→ **Texte source**:
Mais après les frimas d’un automne déjà annoncé en 2020[2], on commence maintenant à entrer incontestablement dans le coeur de cette nouvelle saison. Cet automne ne gèlera probablement pas l’usage de l’apprentissage automatique mais va nous conduire vers une (tout à fait) souhaitable maturité des usages de l’IA. Cette technologie va s’installer de manière discrète dans les interstices où elle créé réellement de la valeur et non pas s’imposer comme une solution universelle. Reste à garantir que son emploi dans la sphère publique ne tourne en effet pas à un nouvel « État des algorithmes », substituant à la délibération collective la gouvernance des nombres. Autrement dit, l’avènement d’une société où le droit verrait sa primauté disputée par le calcul et la statistique, avec des voies de recours impraticables ou inexistantes.

Mais n’anticipons pas une dystopie encore très improbable et réjouissons-nous de petites victoires. L’automne de l’IA n’est pas sa fin mais le passage à l’âge adulte des méthodes d’apprentissage automatique. Et, de manière très terre à terre, estimons-nous heureux de pouvoir échapper, sur la base de ce cycle de la hype, à faire nos courses, à déclarer nos impôts ou à sociabiliser dans le métavers… il parait qu’en plus, là-bas, les saisons n’y ont pas prise.

→ **Tâche à réaliser**: Recopiez le texte source de « Mais après les » jusqu’à « impraticables ou inexistantes. » en changeant « apprentissage automatique » en « apprentissage machine ».

→ **Données enregistrées**:
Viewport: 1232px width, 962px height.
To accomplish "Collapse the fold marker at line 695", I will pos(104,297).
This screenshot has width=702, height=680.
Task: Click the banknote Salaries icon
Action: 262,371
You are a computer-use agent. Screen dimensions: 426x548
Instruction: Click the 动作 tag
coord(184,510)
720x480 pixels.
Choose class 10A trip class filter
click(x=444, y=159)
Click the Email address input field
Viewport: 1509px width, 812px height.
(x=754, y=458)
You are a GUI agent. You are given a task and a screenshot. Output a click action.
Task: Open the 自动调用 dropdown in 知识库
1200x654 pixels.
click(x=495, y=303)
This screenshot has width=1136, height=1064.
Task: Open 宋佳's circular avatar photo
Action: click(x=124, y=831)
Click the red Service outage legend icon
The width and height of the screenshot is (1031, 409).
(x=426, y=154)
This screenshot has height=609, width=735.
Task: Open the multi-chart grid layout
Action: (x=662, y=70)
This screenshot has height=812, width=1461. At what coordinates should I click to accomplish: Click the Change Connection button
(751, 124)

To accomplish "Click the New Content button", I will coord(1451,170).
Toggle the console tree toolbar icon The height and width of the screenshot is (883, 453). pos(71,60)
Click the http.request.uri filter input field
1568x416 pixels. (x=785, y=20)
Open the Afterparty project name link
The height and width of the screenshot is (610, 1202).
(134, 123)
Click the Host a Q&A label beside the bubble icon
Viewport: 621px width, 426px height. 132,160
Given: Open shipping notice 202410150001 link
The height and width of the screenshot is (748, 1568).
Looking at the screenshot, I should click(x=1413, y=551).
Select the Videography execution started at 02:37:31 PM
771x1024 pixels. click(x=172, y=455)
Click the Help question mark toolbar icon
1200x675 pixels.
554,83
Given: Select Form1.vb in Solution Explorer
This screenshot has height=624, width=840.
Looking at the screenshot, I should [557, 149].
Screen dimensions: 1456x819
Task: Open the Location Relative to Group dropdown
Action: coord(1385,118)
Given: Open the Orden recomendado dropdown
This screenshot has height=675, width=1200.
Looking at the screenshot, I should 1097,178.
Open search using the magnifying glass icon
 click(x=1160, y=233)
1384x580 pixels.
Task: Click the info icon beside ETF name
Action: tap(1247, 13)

→ **Réponse fournie**:
Mais après les frimas d’un automne déjà annoncé en 2020[2], on commence maintenant à entrer incontestablement dans le coeur de cette nouvelle saison. Cet automne ne gèlera probablement pas l’usage de l’apprentissage machine mais va nous conduire vers une (tout à fait) souhaitable maturité des usages de l’IA. Cette technologie va s’installer de manière discrète dans les interstices où elle créé réellement de la valeur et non pas s’imposer comme une solution universelle. Reste à garantir que son emploi dans la sphère publique ne tourne en effet pas à un nouvel « État des algorithmes », substituant à la délibération collective la gouvernance des nombres. Autrement dit, l’avènement d’une société où le droit verrait sa primauté disputée par le calcul et la statistique, avec des voies de recours impraticables ou inexistantes.